◆ Aim 1: Translate this sentence from the bug report into Spanish: "It seems to crash on different tests every time."
◆ Aim 2: Reproduce the entries word for word, starting at the line that contains "Where should I click to: Go" and ending at the last line of the entries. Leave the pictures out.

◆ Quoted passage:
*****

Bug#1030510: Info received (Bug#1030510: Info received (Bug#1030510: Info received (mariadb: FTBFS on s390x: timeout)))
Hi Otto, We are trying to figure this out but are going in completely blind as we don't have Bookworm on our S390x at the moment, and every other OS we test against is passing. This also doesn't look like anything 10.11 specific, some of this is code that hasn't been touched in a long time. I'm assuming other MariaDB versions are failing for you in similar ways on Bookworm? Some of these failurs are definitely this bug: https://bugs.debian.org/cgi-bin/bugreport.cgi?bug=1020831 Are we 100% sure that Bookworm's kernel on S390x is good? Kind Regards Andrew On 07/02/2023 16:36, Otto Kekäläinen wrote: Control: severity -1 normal Control: tags -1 help The s390x build is still failing after 5 retries at https://buildd.debian.org/status/package.php?p=mariadb. The issue seems to be with Debian buildd, as the Launchpad s390x build passed just fine without the need to retry anything: https://launchpad.net/~mysql-ubuntu/+archive/ubuntu/mariadb-10.11/+builds?build_text=&build_state=all It seems to crash on different tests every time. I could disable the entire test suite, but that feels like a bad idea. I need help - if the s390x build does not pass, the 10.11 cannot enter Debian testing (Bookworm). (this email is for https://bugs.debian.org/cgi-bin/bugreport.cgi?bug=1030510) -- Andrew (LinuxJedi) Hutchings Chief Contributions Officer MariaDB Foundation
Bug#1030510: Info received (Bug#1030510: Info received (Bug#1030510: Info received (mariadb: FTBFS on s390x: timeout)))

*****

◆ Exercise materials:

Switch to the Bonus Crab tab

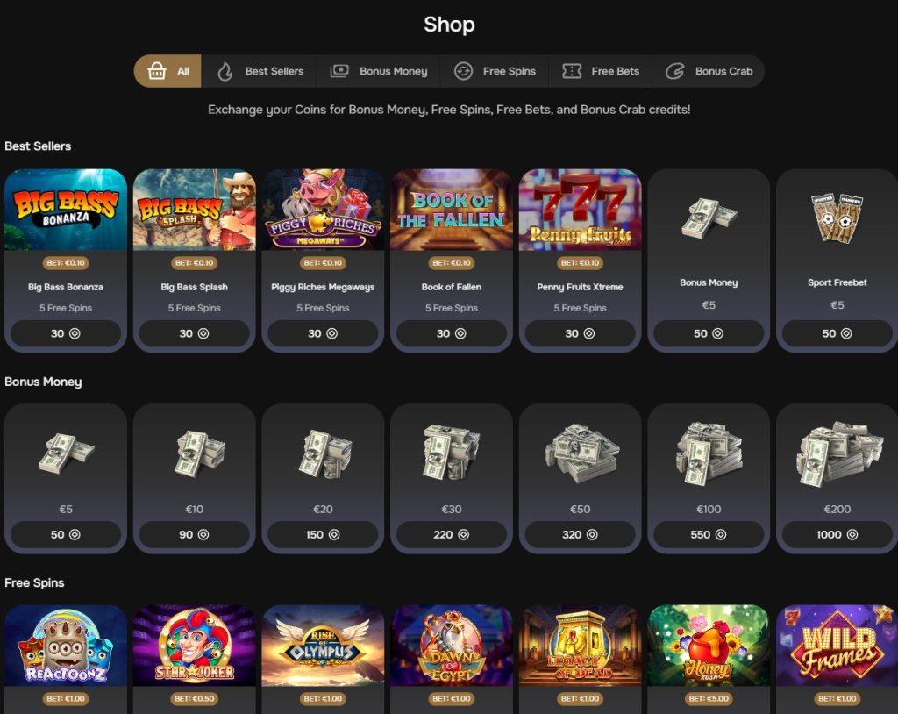pos(709,71)
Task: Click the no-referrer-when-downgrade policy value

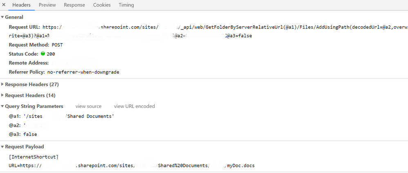Action: coord(83,72)
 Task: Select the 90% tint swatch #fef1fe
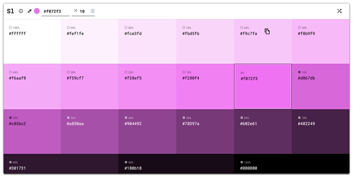(90, 41)
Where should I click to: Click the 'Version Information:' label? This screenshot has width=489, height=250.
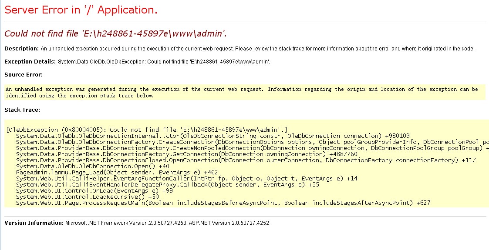tap(34, 223)
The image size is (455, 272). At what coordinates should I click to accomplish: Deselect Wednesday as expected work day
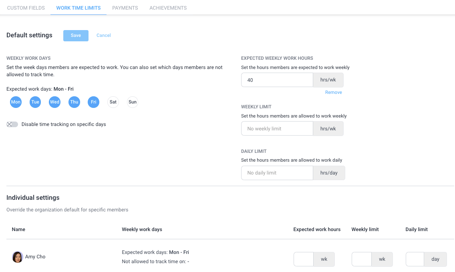(x=54, y=102)
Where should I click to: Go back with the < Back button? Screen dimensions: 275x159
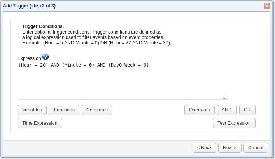point(204,148)
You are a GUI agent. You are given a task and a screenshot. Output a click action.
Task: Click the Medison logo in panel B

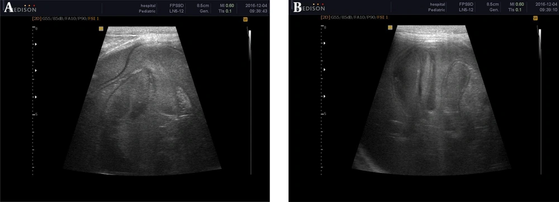pos(309,7)
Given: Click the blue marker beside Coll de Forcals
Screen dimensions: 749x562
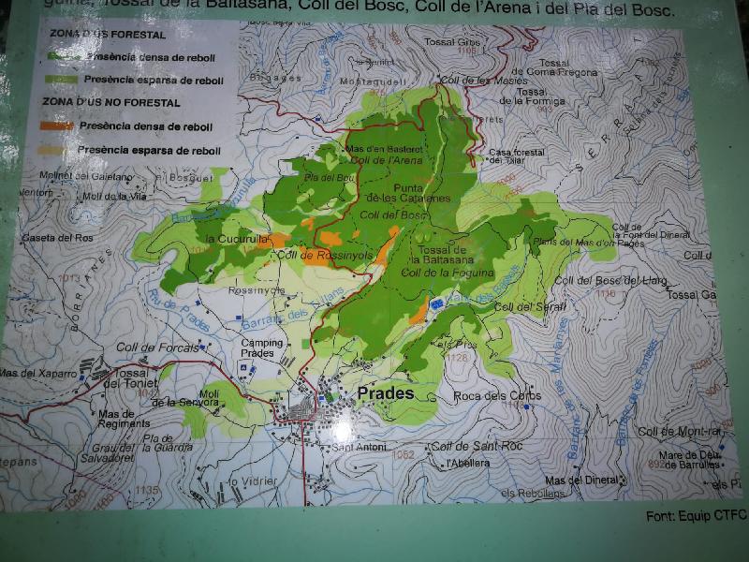Looking at the screenshot, I should (x=203, y=347).
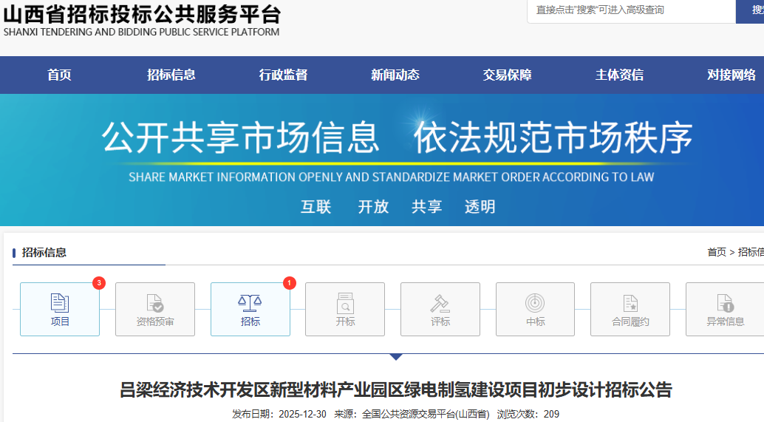The width and height of the screenshot is (764, 422).
Task: Click the blue search button beside search box
Action: coord(750,10)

*****

◆ Solution 1: Parece que falla en pruebas diferentes cada vez.

◆ Solution 2:
Where should I click to: Go back with the < Back button? Screen dimensions: 275x159
point(204,148)
You are a GUI agent. You are given a task and a screenshot. Output a click action.
Task: Click the Medison logo in panel B

pos(309,7)
Given: Click the blue marker beside Coll de Forcals
Screen dimensions: 749x562
Looking at the screenshot, I should (x=203, y=347).
The width and height of the screenshot is (764, 422).
Task: Click the blue search button beside search box
Action: coord(750,10)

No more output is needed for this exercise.